REQUIRED ACTION:
The line containing "Select the MongoDB数据库 cell" marks the end: write out exactly every line from the first line of the data below through that line, and only those.

SOURCE RECORDS:

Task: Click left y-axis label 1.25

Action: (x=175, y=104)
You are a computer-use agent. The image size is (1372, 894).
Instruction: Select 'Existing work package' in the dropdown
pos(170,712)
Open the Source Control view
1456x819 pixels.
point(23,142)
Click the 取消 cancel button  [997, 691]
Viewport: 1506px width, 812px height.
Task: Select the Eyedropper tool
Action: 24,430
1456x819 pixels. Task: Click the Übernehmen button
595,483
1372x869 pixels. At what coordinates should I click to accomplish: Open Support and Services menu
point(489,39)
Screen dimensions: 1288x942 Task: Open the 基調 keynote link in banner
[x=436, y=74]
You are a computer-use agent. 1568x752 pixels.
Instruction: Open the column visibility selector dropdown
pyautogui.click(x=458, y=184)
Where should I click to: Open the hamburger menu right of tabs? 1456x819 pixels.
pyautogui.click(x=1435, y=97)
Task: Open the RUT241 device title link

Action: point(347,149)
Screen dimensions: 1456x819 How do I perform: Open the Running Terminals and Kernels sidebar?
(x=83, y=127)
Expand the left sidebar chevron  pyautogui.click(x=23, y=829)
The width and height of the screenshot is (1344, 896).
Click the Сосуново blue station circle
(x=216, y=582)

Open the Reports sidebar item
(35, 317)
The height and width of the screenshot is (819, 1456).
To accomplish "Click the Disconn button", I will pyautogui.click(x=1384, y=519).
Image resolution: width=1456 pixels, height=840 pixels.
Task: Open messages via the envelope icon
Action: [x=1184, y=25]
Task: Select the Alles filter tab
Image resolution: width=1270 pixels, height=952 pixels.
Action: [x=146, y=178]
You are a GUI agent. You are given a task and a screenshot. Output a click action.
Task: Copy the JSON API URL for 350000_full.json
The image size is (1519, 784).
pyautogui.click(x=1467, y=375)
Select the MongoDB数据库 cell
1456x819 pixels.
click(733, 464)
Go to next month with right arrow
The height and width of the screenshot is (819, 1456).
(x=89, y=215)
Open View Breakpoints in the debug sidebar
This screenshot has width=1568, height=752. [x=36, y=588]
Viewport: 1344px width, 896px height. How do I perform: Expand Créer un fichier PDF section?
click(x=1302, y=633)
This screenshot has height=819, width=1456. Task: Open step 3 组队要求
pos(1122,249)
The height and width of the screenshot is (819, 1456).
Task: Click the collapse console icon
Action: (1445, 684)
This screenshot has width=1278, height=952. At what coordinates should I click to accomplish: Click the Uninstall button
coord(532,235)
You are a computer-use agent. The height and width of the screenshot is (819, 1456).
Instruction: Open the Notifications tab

TASK OUTPUT:
Task: Click left y-axis label 1.25

Action: (x=175, y=104)
You are a computer-use agent. The image size is (1372, 894).
Instruction: Select 'Existing work package' in the dropdown
pos(170,712)
Open the Source Control view
1456x819 pixels.
point(23,142)
Click the 取消 cancel button  [997, 691]
Viewport: 1506px width, 812px height.
Task: Select the Eyedropper tool
Action: 24,430
1456x819 pixels. Task: Click the Übernehmen button
595,483
1372x869 pixels. At what coordinates should I click to accomplish: Open Support and Services menu
point(489,39)
Screen dimensions: 1288x942 Task: Open the 基調 keynote link in banner
[x=436, y=74]
You are a computer-use agent. 1568x752 pixels.
Instruction: Open the column visibility selector dropdown
pyautogui.click(x=458, y=184)
Where should I click to: Open the hamburger menu right of tabs? 1456x819 pixels.
pyautogui.click(x=1435, y=97)
Task: Open the RUT241 device title link

Action: point(347,149)
Screen dimensions: 1456x819 How do I perform: Open the Running Terminals and Kernels sidebar?
(x=83, y=127)
Expand the left sidebar chevron  pyautogui.click(x=23, y=829)
The width and height of the screenshot is (1344, 896).
Click the Сосуново blue station circle
(x=216, y=582)

Open the Reports sidebar item
(35, 317)
The height and width of the screenshot is (819, 1456).
To accomplish "Click the Disconn button", I will pyautogui.click(x=1384, y=519).
Image resolution: width=1456 pixels, height=840 pixels.
Task: Open messages via the envelope icon
Action: [x=1184, y=25]
Task: Select the Alles filter tab
Image resolution: width=1270 pixels, height=952 pixels.
Action: [x=146, y=178]
You are a GUI agent. You are given a task and a screenshot. Output a click action.
Task: Copy the JSON API URL for 350000_full.json
The image size is (1519, 784).
pyautogui.click(x=1467, y=375)
Select the MongoDB数据库 cell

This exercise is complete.